# Can we have a better solution

• My solution for this problem is as follows:

``````public class Solution {
public boolean isBalanced(TreeNode root) {
if (root == null)
return true;
if (Math.abs(depth(root.left) - depth(root.right)) >1)
return false;
return isBalanced(root.left) && isBalanced(root.right);
}

private int depth(TreeNode root){
if (root == null)
return 0;
return Math.max(depth(root.left), depth(root.right)) + 1;
}
``````

}

But it has two recursions, one for depth() and one for isBalanced(). Will there be a performance issue?

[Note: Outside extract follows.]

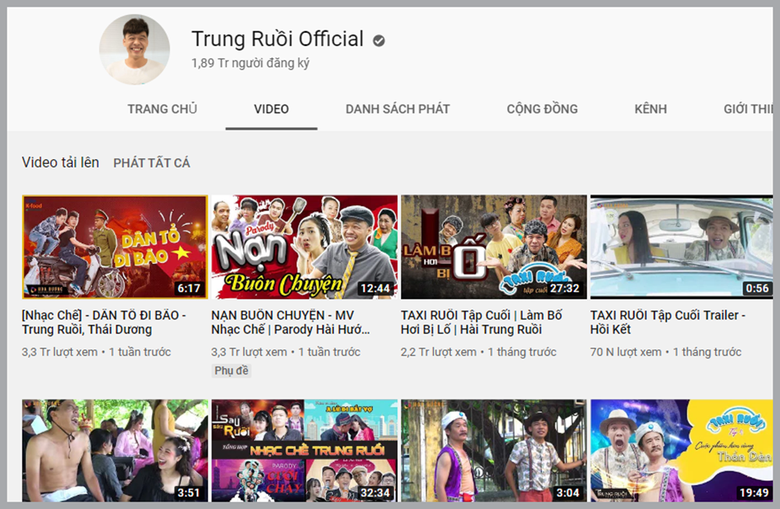The image size is (780, 509).
Task: Open the 32:34 Nhạc Chế Trung Ruồi thumbnail
Action: (304, 450)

• ``````public class Solution {

int height(TreeNode root) {
if(root==null) return 0;
int lh=height(root.left);
int rh=height(root.right);
return 1+(lh>rh ?lh :rh);
}
public boolean isBalanced(TreeNode root) {
if(root==null) return true;
int lh=height(root.left);
int rh=height(root.right);

return (rh>lh ?(1>=(rh-lh)) :(1>=(lh-rh))) && isBalanced(root.left) && isBalanced(root.right);

}}``````

• This is the way to avoid 2 recursive method calls. The idea is exactly same as 2 above.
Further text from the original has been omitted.